Peroxisome Proliferator-Activated Receptor Gamma Polymorphisms and Coronary Heart Disease
Jean Dallongeville,
Carlos Iribarren,
Jean Ferrières,
Liisa Lyon,
Alun Evans,
Alan S. Go,
Dominique Arveiler,
Stephen P. Fortmann,
Pierre Ducimetière,
Mark A. Hlatky,
Philippe Amouyel,
Audrey Southwick,
Thomas Quertermous,
Aline Meirhaeghe
Affiliations
Jean Dallongeville
Service d'Epidémiologie et de Santé Publique, Institut Pasteur de Lille, Lille; INSERM, U744, Lille; Université Nord de France, Lille; UDSL, 59019 Lille, France
Carlos Iribarren
Kaiser Permanente Division of Research, Oakland, CA 94612, USA
Jean Ferrières
INSERM, U558, Toulouse, Department of Epidemiology, Paul Sabatier-Toulouse Purpan University, 31073 Toulouse, France
Liisa Lyon
Kaiser Permanente Division of Research, Oakland, CA 94612, USA
Alun Evans
The Department of Epidemiology and Public Health, Queen’s University Belfast, Belfast BT71NN, Northern Ireland, UK
Alan S. Go
Kaiser Permanente Division of Research, Oakland, CA 94612, USA
Dominique Arveiler
Department of Epidemiology and Public Health, EA 3430, University of Strasbourg, Faculty of Medicine, 67085 Strasbourg, France
Stephen P. Fortmann
Stanford Prevention Research Center, Stanford University School of Medicine, Stanford, CA 94305-5705, USA
Pierre Ducimetière
INSERM, U780, 94807 Villejuif, Hôpital Kremlin-Bicêtre, France
Mark A. Hlatky
Department of Health Research and Policy, Stanford University School of Medicine, Stanford, CA 94305, USA
Philippe Amouyel
Service d'Epidémiologie et de Santé Publique, Institut Pasteur de Lille, Lille; INSERM, U744, Lille; Université Nord de France, Lille; UDSL, 59019 Lille, France
Audrey Southwick
Stanford Human Genome Center, Stanford, CA 94304, USA
Thomas Quertermous
Falk Cardiovascular Research Center, Stanford Falk Cardiovascular Research Building, Stanford, CA 94305-5406, USA
Aline Meirhaeghe
Service d'Epidémiologie et de Santé Publique, Institut Pasteur de Lille, Lille; INSERM, U744, Lille; Université Nord de France, Lille; UDSL, 59019 Lille, France
Single nucleotide polymorphisms (SNPs) in the peroxisome proliferator-activated receptor γ (PPARG) gene have been associated with cardiovascular risk factors, particularly obesity and diabetes.
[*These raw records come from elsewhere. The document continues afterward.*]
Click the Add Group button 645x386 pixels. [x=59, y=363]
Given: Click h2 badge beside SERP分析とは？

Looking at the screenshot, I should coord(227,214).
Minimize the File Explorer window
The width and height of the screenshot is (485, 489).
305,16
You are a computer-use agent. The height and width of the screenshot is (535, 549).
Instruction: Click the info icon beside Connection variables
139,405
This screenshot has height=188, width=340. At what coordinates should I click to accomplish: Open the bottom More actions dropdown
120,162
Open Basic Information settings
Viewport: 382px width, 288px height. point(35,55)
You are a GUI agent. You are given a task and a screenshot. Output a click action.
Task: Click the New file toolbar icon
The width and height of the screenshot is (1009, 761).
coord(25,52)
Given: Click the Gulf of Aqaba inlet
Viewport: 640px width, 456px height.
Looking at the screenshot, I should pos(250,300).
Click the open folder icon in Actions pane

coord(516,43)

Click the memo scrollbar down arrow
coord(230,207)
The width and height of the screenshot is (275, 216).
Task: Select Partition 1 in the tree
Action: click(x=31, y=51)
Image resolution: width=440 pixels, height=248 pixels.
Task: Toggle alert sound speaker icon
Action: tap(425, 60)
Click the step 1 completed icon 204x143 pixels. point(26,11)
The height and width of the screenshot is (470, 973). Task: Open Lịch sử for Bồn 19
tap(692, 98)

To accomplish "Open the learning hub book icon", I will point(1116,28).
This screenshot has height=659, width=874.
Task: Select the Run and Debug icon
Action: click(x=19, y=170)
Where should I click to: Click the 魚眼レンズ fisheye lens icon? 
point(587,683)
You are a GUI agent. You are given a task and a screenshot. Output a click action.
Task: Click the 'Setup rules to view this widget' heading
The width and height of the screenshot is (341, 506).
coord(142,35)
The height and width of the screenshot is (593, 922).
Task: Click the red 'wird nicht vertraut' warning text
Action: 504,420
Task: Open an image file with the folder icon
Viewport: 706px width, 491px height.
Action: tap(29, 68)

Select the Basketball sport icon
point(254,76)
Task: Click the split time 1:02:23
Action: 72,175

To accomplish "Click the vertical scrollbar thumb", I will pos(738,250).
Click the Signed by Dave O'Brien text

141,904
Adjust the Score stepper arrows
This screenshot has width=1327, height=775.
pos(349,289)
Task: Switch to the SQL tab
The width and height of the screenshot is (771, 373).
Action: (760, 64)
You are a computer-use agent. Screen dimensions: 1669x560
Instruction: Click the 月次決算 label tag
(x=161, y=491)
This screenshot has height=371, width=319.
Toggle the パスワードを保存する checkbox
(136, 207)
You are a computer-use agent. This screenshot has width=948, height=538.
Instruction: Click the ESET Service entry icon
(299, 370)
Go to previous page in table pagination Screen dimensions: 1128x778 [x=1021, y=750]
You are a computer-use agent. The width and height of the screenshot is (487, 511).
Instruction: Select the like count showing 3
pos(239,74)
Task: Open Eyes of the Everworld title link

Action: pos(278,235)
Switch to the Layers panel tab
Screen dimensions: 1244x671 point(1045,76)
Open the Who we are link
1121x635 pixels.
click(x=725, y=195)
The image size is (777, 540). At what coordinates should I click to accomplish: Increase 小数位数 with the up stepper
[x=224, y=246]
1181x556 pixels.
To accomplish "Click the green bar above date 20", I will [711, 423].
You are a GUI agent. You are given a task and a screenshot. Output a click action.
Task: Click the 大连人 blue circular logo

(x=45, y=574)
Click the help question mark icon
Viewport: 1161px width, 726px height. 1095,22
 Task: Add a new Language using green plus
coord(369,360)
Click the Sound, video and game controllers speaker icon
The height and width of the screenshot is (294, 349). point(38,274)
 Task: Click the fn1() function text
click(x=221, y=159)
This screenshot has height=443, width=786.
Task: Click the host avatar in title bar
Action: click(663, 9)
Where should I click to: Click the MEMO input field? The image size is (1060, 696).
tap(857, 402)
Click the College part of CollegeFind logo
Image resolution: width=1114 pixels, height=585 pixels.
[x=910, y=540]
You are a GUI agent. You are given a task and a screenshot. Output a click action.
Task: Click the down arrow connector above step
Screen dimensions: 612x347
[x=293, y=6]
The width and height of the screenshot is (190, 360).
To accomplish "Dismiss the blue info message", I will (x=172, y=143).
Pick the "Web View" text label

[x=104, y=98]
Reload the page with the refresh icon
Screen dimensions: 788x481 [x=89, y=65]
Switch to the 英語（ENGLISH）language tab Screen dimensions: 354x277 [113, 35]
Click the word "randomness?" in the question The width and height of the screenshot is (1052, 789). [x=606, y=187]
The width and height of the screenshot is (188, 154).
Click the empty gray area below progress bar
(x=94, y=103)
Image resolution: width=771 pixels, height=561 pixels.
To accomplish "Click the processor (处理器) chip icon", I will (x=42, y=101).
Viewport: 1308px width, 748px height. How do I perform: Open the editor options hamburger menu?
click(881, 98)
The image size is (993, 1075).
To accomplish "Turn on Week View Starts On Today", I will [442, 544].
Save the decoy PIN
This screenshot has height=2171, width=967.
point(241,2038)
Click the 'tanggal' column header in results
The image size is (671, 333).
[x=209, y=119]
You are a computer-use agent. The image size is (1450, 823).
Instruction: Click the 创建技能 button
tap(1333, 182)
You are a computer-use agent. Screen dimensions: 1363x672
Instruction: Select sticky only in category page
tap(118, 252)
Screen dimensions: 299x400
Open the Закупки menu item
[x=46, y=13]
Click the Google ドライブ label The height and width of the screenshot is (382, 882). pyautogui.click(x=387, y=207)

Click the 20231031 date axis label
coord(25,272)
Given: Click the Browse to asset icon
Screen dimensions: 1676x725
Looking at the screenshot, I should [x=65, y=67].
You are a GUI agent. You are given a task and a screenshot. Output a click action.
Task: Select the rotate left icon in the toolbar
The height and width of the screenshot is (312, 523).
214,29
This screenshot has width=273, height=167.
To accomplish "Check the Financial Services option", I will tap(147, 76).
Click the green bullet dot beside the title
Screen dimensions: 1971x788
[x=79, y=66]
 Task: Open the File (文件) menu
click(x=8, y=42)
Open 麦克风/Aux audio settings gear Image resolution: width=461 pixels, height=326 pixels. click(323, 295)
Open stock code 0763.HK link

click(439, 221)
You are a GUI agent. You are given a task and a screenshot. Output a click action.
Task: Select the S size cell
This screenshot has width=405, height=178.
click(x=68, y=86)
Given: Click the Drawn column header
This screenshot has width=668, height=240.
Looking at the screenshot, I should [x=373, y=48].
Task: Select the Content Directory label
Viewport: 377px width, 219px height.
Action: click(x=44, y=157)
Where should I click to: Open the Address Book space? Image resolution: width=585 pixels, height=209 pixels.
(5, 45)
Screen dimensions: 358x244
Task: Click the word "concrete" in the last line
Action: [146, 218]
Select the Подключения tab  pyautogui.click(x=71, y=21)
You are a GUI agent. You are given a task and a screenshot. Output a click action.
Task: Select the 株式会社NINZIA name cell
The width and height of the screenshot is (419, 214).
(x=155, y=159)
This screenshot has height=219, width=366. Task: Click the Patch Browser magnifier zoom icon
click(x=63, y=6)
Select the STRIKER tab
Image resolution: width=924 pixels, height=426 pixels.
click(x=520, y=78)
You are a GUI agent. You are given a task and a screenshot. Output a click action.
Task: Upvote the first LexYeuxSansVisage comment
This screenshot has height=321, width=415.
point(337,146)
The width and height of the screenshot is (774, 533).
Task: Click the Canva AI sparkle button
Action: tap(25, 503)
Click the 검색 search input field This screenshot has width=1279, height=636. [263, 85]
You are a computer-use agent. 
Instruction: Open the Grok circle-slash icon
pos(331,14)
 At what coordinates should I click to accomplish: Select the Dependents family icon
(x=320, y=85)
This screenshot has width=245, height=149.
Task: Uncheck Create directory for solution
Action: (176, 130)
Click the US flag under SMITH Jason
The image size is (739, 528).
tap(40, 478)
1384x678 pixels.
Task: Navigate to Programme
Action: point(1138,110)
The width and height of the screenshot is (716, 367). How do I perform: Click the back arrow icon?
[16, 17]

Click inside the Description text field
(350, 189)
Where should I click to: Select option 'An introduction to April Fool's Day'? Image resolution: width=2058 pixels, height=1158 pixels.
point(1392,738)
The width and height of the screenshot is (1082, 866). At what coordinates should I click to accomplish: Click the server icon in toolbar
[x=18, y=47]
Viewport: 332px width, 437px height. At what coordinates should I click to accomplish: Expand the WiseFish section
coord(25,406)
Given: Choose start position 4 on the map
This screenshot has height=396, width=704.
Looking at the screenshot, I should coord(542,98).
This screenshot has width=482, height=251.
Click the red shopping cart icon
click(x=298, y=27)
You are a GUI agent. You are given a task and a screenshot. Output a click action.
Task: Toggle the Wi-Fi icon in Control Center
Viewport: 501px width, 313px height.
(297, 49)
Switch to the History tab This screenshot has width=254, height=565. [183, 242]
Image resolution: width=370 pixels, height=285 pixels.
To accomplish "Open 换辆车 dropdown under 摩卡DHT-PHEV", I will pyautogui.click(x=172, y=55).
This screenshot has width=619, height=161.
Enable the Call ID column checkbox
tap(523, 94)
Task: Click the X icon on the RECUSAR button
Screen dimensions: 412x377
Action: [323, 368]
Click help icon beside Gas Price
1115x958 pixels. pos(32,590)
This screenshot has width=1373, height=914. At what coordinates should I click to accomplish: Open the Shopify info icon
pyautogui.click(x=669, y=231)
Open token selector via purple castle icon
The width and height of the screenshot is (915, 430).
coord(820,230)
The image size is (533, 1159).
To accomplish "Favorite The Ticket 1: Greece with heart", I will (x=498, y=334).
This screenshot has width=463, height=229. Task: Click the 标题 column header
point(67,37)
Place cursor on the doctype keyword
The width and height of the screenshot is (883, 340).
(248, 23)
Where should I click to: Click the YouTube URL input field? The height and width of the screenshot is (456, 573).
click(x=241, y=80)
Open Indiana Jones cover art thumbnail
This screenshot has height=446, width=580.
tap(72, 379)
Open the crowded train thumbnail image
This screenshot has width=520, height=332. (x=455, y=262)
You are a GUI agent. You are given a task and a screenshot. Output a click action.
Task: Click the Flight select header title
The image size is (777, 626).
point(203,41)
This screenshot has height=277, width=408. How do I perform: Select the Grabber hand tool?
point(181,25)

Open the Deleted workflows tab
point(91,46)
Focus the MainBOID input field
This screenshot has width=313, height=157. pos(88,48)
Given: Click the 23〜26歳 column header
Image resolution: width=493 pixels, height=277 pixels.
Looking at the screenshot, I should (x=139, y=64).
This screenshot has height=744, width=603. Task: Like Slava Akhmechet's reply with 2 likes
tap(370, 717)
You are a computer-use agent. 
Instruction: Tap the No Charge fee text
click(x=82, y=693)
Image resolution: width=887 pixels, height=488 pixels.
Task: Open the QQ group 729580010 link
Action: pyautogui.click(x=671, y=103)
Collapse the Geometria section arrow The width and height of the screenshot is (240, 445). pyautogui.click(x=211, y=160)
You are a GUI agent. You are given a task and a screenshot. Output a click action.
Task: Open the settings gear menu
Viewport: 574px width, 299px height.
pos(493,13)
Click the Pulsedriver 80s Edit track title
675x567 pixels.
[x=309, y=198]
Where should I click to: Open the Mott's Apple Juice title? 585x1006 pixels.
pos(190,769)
We assessed the relationship between 4 PPARG SNPs (C-681G, C-689T, Pro12Ala, and C1431T) and coronary heart disease (CHD) in the PRIME (249 cases/494 controls, only men) and ADVANCE (1,076 cases/805 controls, men or women) studies. In PRIME, homozygote individuals for the minor allele of the PPARG C-689T, Pro12Ala, and C1431T SNPs tended to have a higher risk of CHD than homozygote individuals for the frequent allele (adjusted OR [95% CI] = 3.43 [0.96–12.27], P=.058, 3.41 [0.95–12.22], P=.060 and 5.10 [0.99–26.37], P=.050, resp.). No such association could be detected in ADVANCE. Haplotype distributions were similar in cases and control in both studies. A meta-analysis on the Pro12Ala SNP, based on our data and 11 other published association studies (6,898 CHD cases/11,287 controls), revealed that there was no evidence for a significant association under the dominant model (OR=0.99 [0.92–1.07], P=.82). However, there was a borderline association under the recessive model (OR=1.29 [0.99–1.67], P=.06) that became significant when considering men only (OR=1.73 [1.20–2.48], P=.003). In conclusion, the PPARG Ala12Ala genotype might be associated with a higher CHD risk in men but further confirmation studies are needed.